- **Tasks and exercises**
(a) List every question the film review asks about the plot.
(b) Output the film review from "After the liberation, Fortin" to "in as well." without changing a word.

** Study text follows **

Fortin and his gang pay a visit to the Guillaumes' inn where Fortin intends to confront the old couple who had tormented him and his mother, but both have died and the inn is now operated by the son and grandson, whose name is Marius (Michael Cohen). While at the tavern, Fortin and his friends witness the landing at Normandy. Their cheers give way to crisis when the shelling hits the tavern. Fortin, with the help of Marius, takes out one of the German bunkers with a hand grenade, saving the lives of countless Allied soldiers. Fortin takes Marius under his wing when the latter's father is killed in the action.
After the liberation, Fortin breaks from his hoodlum friends and purchases a resort, twenty mile outside of Paris. He devotes himself to emulating his hero Valjean, helping people throughout his community. When he receives a letter from Salomé, who has not heard from her parents for a while, he retrieves her from the convent and takes her in as well.
Will either Elise or André make it back alive? Does the modern day Javert reappear to spoil Fortin's newfound success and prestige? Will Fortin's old criminal associates reappear? Does Salomé, like her counterpart Colette in the novel, marry Marius? This and more is what you'll need to discover from watching the film.
Themes: There are two main, fully interrelated themes to this film. The first is the notion contained in the quote from Willa Cather cited at the top of this review: there are really only two or three basic stories that repeat themselves continuously throughout history. By illustrating the parallels between the misery and injustice of the nineteenth century, chronicled by Hugo, and the terrible crimes and injustices that took place during the war years in France, Lelouch gives the idea of endless repetition new meaning. Lelouch also ably illustrates that what makes a story like Les Misérables great literature is that readers recognize in the characters something of themselves and others they know, despite the years and miles that separate the respective settings. Fortin had been told by acquaintances for years that he was "a real Jean Valjean" and becomes fascinated with discovering himself through the novel, despite being illiterate. The comparisons between Les Misérables and the twentieth century story are drawn not once, but over and over again throughout the three plus hour film. Les Misérables becomes the moral reference point for examining the Nazi atrocities and French collaboration during World War II. Moreover, Lelouch reveals intergenerational repetitions within his modern story. Coincidence and fate are themes that Lelouch returns to time and time again in his films, but here he extends the idea across centuries.

** End of Study text **
** Provided material follows **

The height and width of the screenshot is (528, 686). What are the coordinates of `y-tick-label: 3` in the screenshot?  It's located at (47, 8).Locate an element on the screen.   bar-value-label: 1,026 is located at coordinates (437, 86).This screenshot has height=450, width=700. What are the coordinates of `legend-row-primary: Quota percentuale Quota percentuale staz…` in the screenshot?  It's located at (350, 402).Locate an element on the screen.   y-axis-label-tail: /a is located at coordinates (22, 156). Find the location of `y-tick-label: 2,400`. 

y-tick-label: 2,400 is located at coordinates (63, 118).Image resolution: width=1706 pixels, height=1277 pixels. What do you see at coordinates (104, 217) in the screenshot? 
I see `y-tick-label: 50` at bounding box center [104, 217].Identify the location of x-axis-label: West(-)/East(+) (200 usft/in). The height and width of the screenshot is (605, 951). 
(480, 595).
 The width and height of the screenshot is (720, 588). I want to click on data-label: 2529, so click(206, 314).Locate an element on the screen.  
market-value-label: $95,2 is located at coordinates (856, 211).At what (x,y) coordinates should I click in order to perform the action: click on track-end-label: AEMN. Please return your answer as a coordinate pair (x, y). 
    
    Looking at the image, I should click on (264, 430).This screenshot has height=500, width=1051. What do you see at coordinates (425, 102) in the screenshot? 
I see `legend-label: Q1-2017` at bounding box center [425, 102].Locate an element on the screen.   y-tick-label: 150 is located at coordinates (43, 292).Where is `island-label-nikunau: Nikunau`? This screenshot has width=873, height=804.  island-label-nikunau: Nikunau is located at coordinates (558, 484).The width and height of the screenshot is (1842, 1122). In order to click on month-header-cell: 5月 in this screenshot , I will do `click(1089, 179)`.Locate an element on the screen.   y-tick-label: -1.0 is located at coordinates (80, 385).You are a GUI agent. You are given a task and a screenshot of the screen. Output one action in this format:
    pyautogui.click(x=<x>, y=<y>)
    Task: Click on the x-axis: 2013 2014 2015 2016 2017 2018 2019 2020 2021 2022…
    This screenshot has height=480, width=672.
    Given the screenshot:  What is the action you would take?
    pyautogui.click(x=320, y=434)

** End of Provided material **

- **Solution list**
(a)
- Will either Elise or André make it back alive?
- Does the modern day Javert reappear to spoil Fortin's newfound success and prestige?
- Will Fortin's old criminal associates reappear?
- Does Salomé, like her counterpart Colette in the novel, marry Marius?

(b)
After the liberation, Fortin breaks from his hoodlum friends and purchases a resort, twenty mile outside of Paris. He devotes himself to emulating his hero Valjean, helping people throughout his community. When he receives a letter from Salomé, who has not heard from her parents for a while, he retrieves her from the convent and takes her in as well.